◆ Task ◆
When you reach the line that contains "September 2023 (440, 1498)" in the data below, copy it and every line after it exactly, adding nothing.

◆ Data ◆
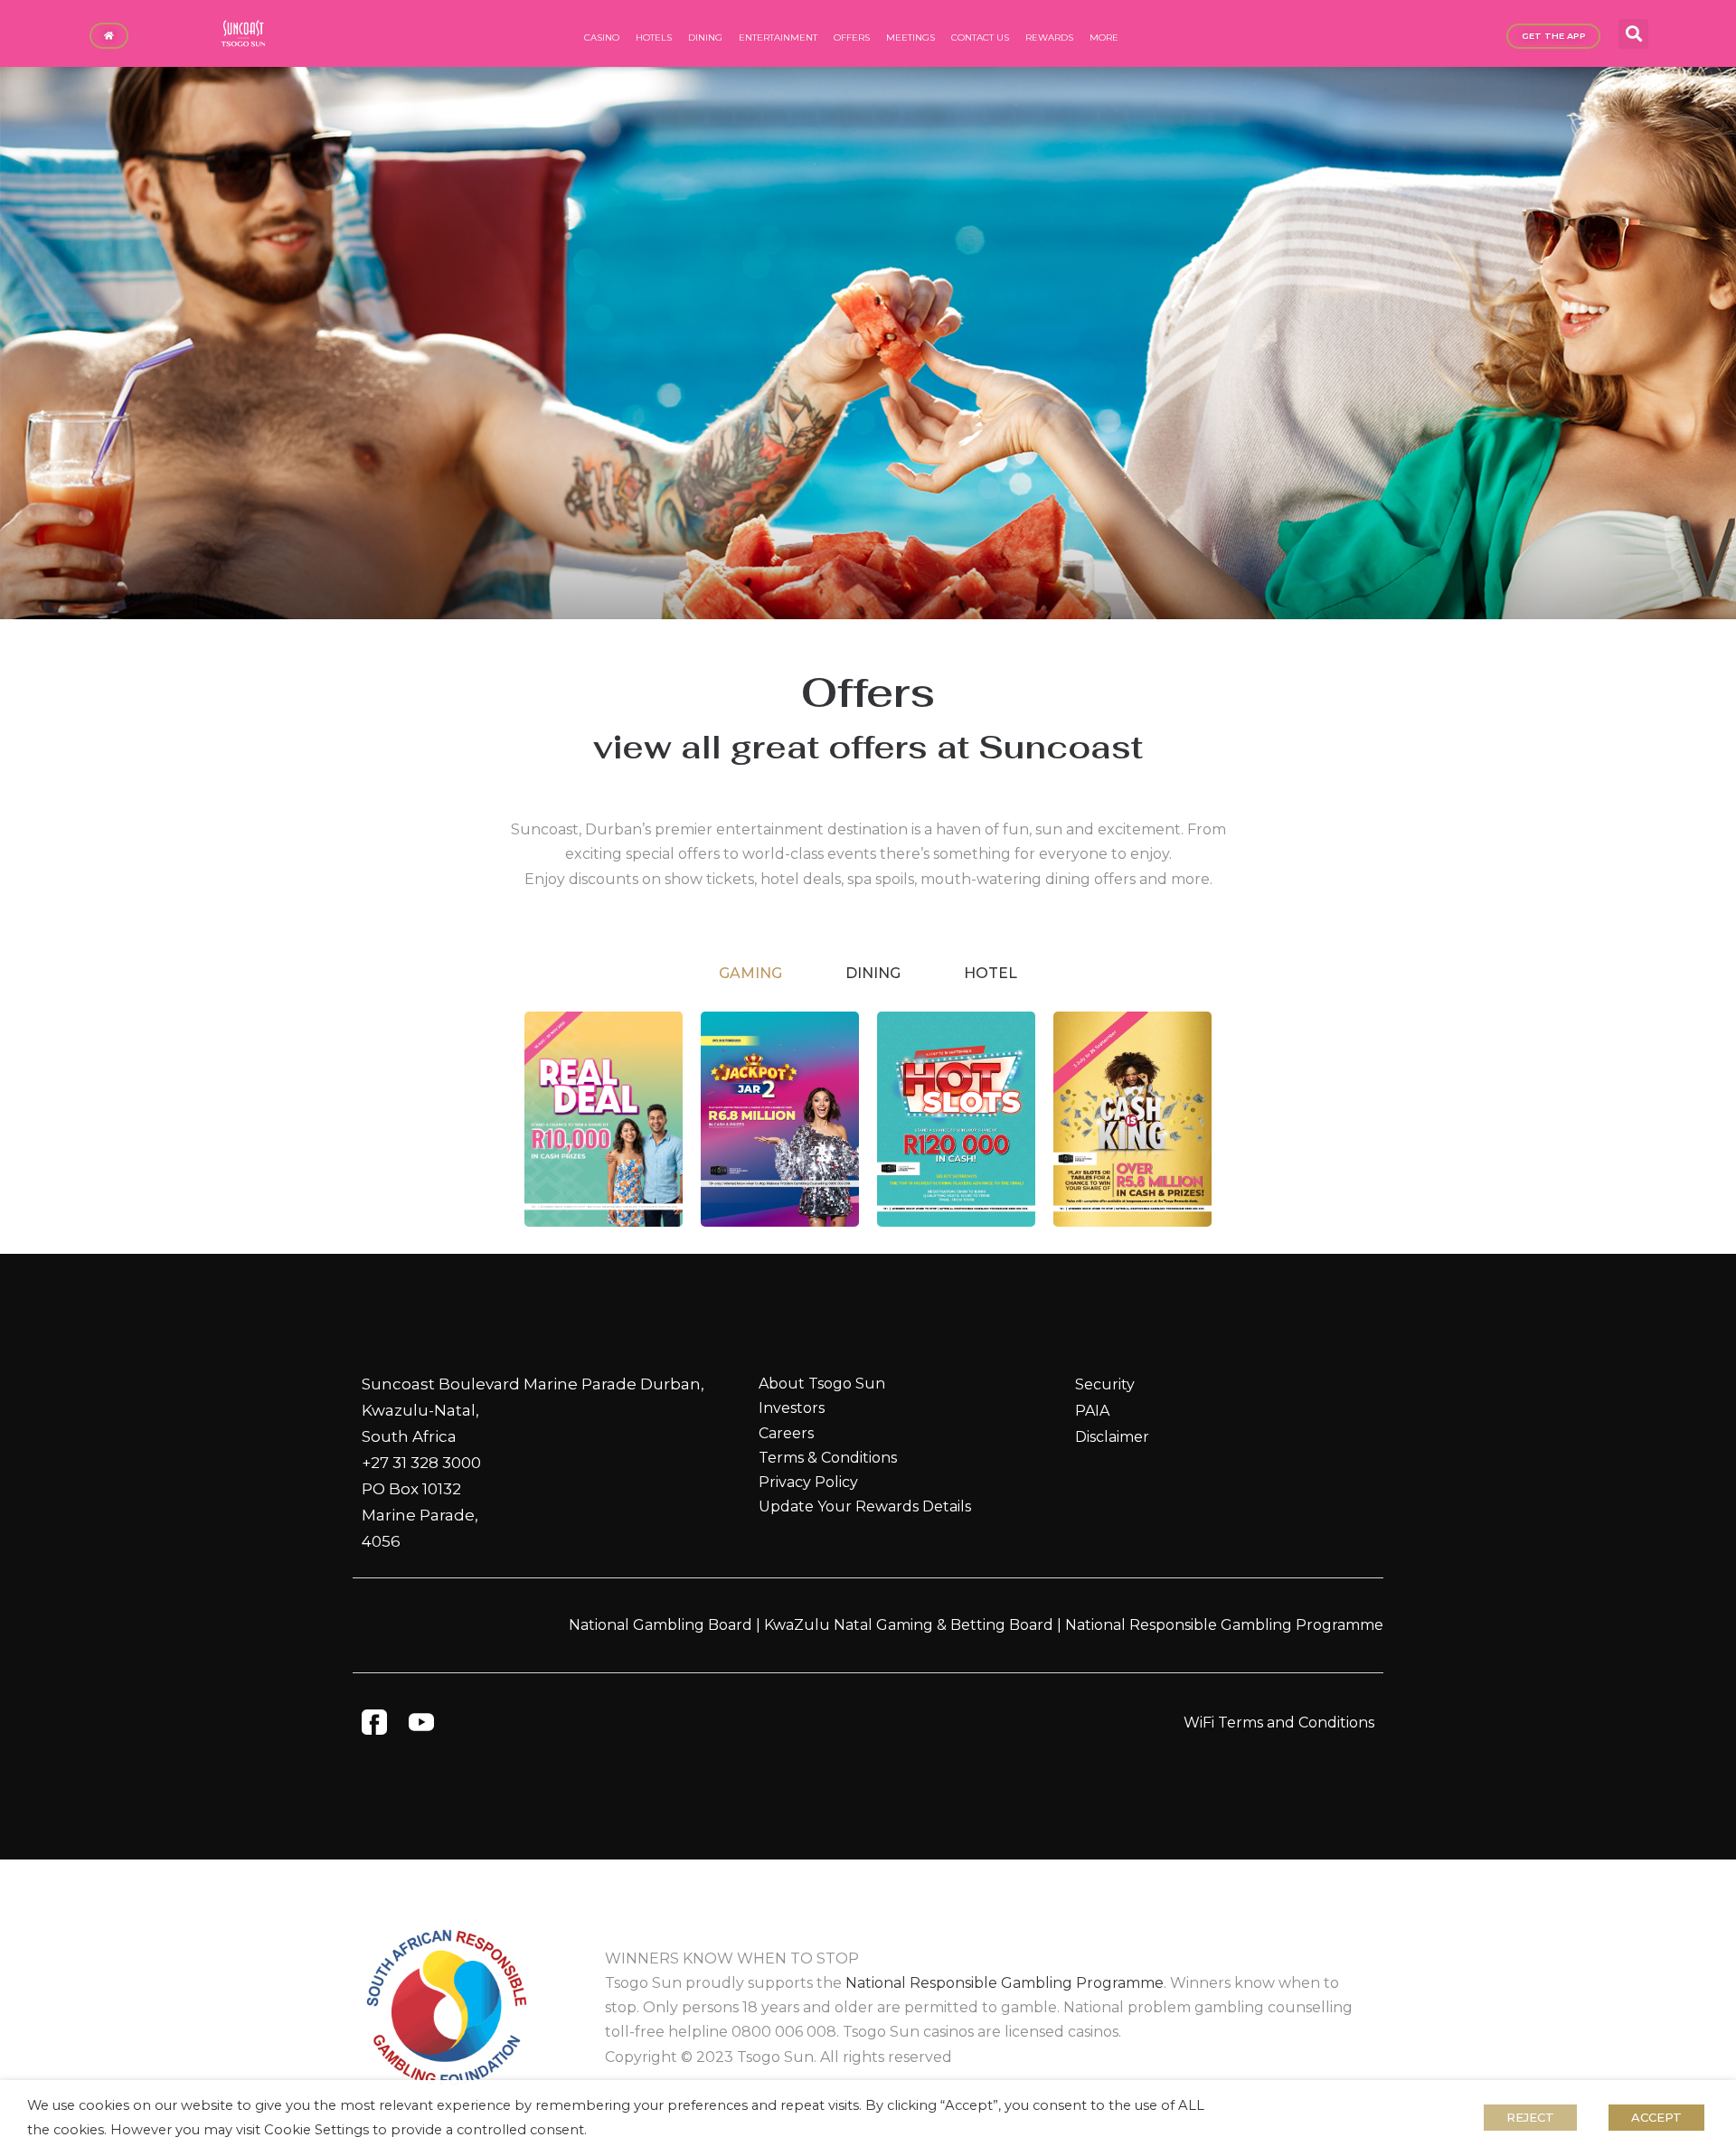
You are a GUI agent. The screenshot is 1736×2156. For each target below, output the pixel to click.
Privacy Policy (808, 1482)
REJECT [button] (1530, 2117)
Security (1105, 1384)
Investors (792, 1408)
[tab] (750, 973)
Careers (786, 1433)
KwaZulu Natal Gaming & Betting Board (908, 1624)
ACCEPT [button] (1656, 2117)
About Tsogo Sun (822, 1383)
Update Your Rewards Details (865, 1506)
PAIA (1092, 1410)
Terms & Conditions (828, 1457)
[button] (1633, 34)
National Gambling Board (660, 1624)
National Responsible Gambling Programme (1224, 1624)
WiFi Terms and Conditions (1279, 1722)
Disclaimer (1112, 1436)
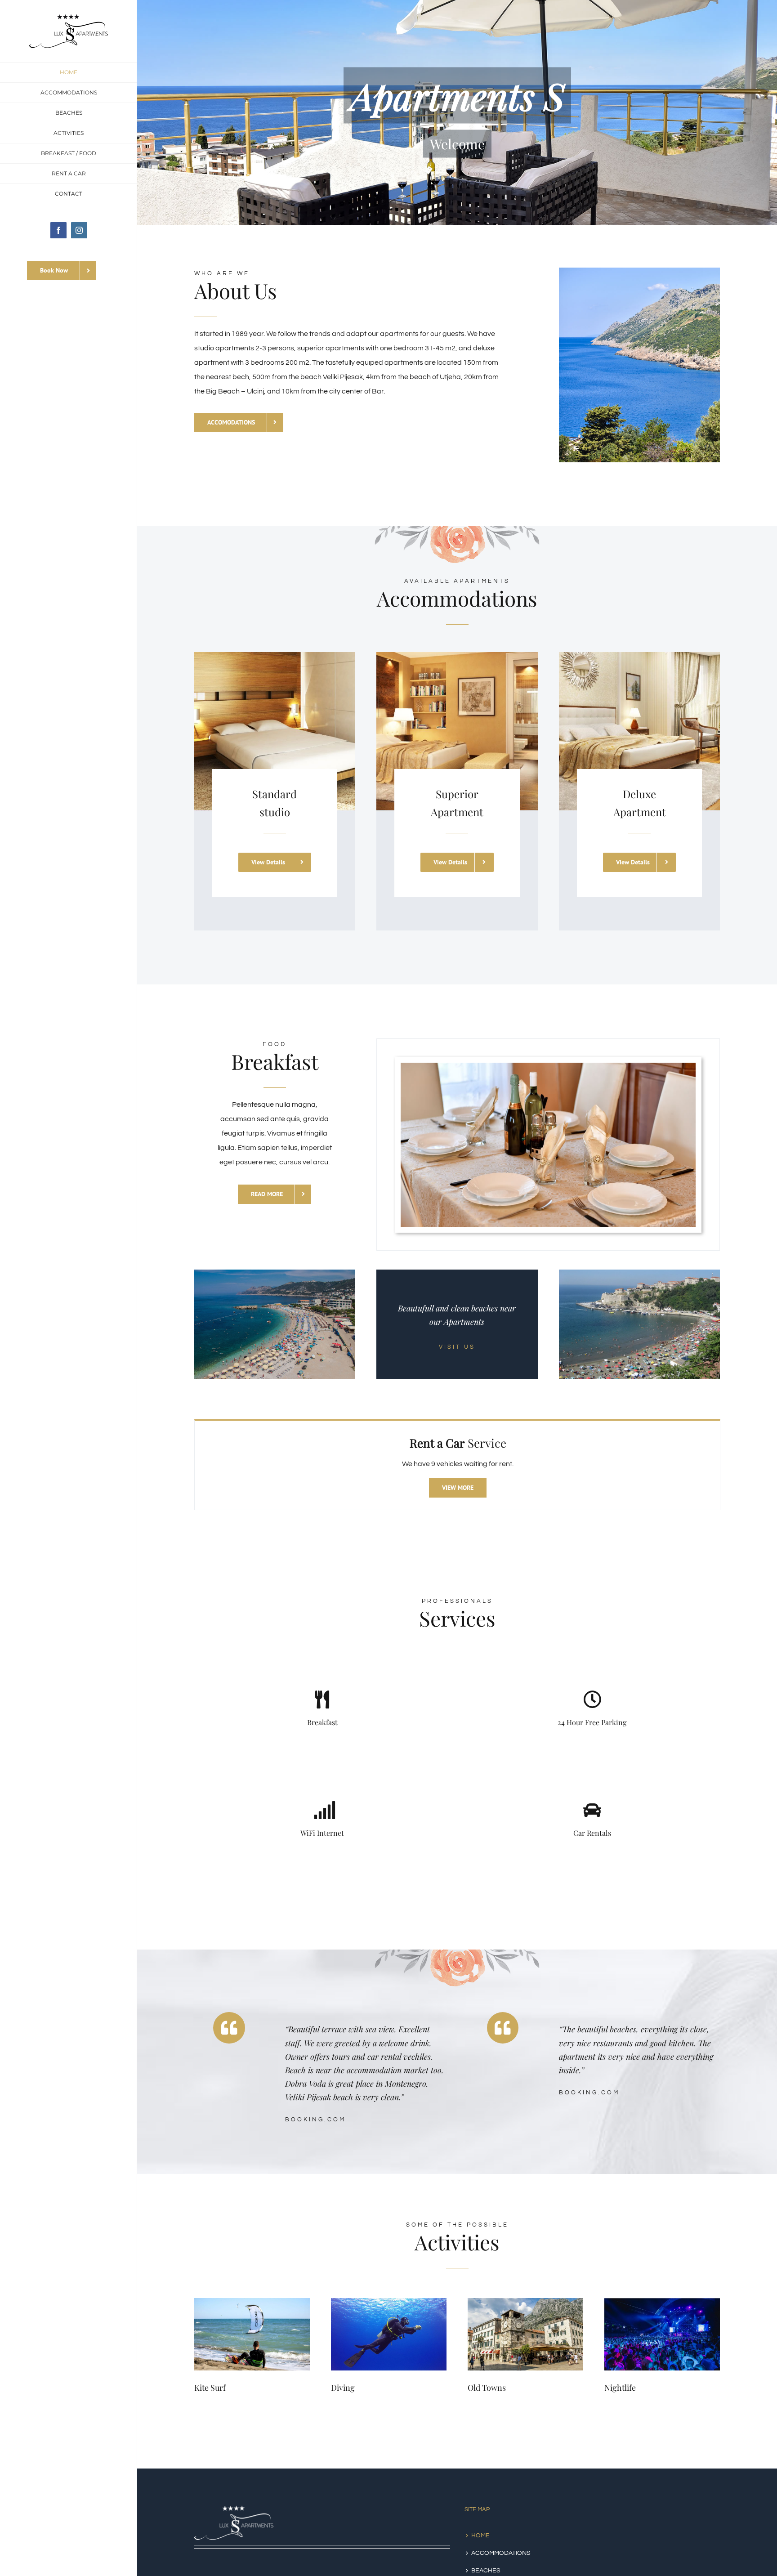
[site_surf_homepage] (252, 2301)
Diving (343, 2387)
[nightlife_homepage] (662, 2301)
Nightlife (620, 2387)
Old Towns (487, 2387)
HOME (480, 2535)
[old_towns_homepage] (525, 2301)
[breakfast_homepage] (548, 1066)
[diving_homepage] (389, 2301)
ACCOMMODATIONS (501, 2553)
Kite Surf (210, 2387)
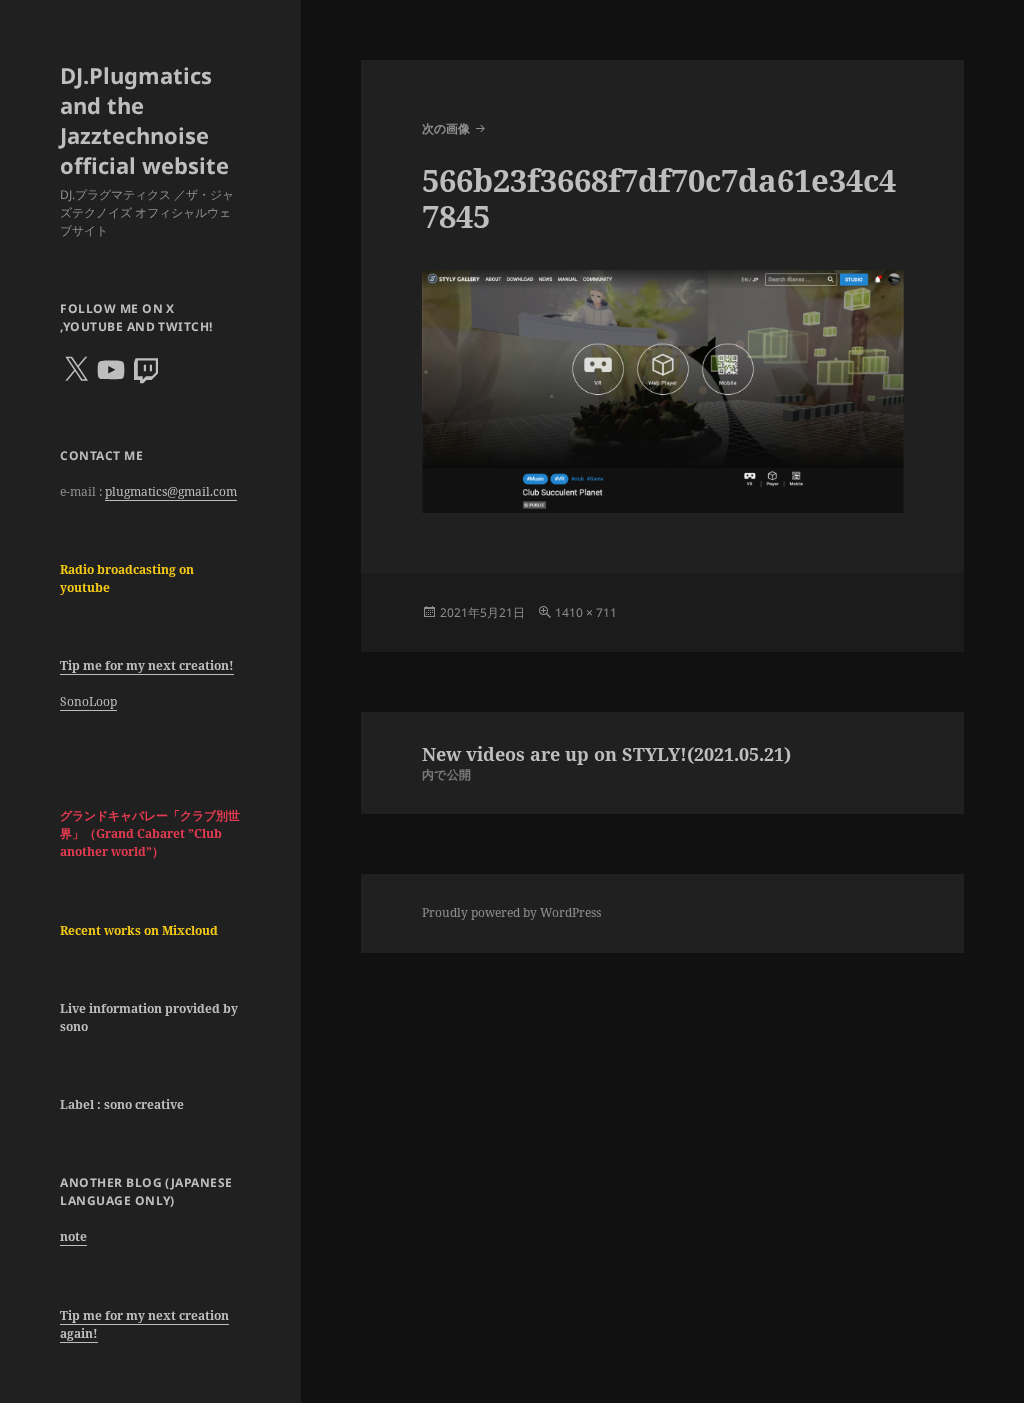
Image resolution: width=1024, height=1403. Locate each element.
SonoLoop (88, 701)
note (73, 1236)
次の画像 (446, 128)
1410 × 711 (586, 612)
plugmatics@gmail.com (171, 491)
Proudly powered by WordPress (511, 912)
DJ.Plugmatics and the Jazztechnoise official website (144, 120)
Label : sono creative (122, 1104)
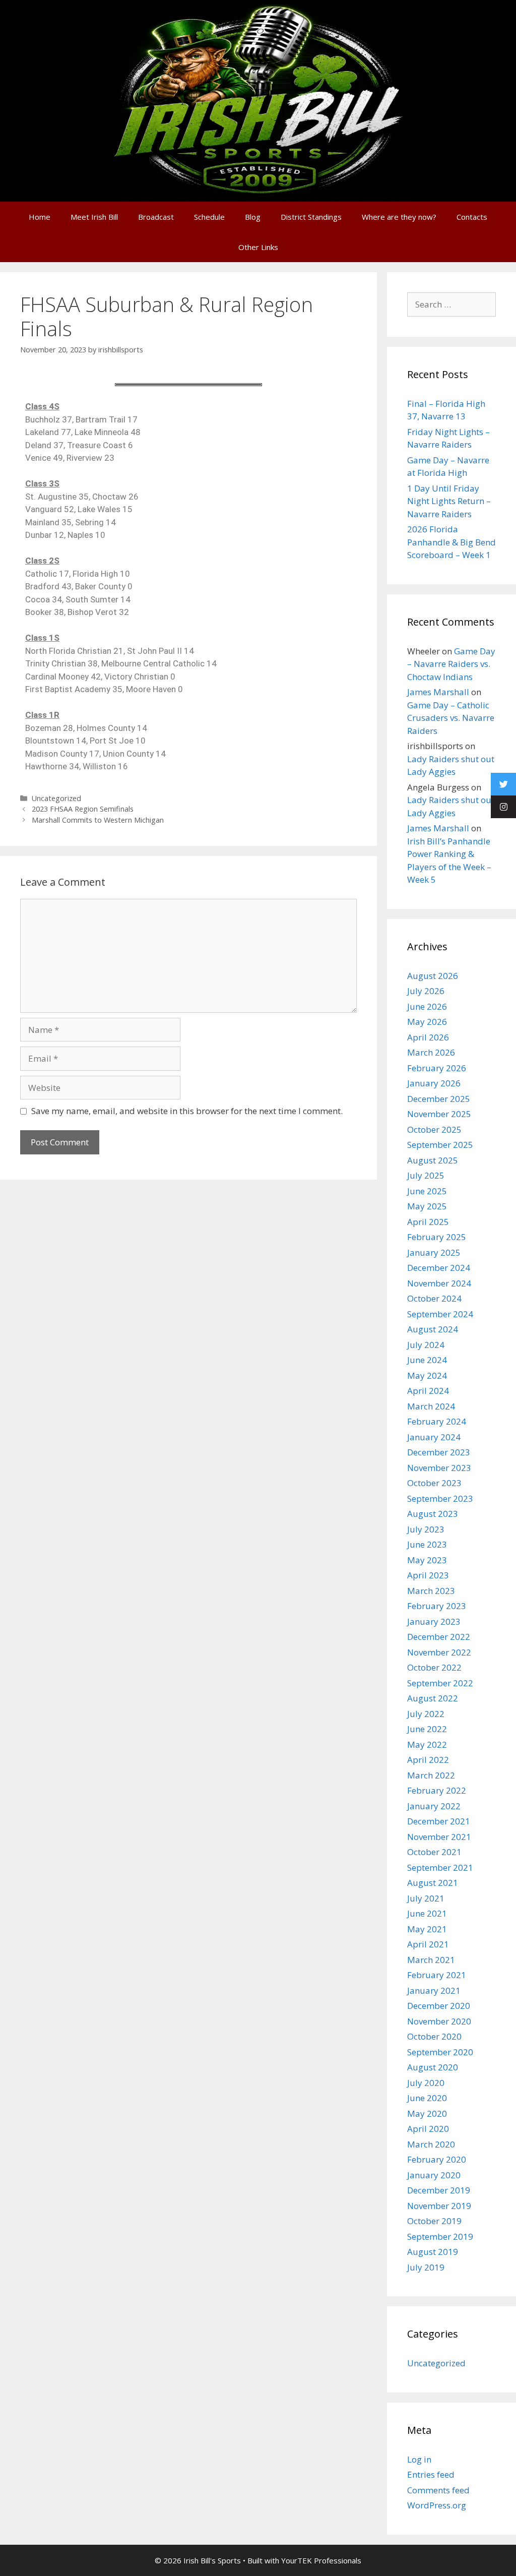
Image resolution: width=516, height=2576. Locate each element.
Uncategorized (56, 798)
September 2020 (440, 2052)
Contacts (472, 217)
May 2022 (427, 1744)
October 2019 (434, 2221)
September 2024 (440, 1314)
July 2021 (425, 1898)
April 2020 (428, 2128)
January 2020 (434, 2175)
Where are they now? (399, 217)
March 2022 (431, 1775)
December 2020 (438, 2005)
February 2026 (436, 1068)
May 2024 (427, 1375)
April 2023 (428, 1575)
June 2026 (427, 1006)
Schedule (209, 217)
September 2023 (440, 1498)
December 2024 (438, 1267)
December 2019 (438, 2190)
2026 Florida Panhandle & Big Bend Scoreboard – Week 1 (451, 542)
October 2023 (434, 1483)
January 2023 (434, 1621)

◆ Task output ◆
September 2023 (440, 1498)
December 2024 (438, 1267)
December 2019 (438, 2190)
2026 Florida Panhandle & Big Bend Scoreboard – Week 1 (451, 542)
October 2023 (434, 1483)
January 2023 (434, 1621)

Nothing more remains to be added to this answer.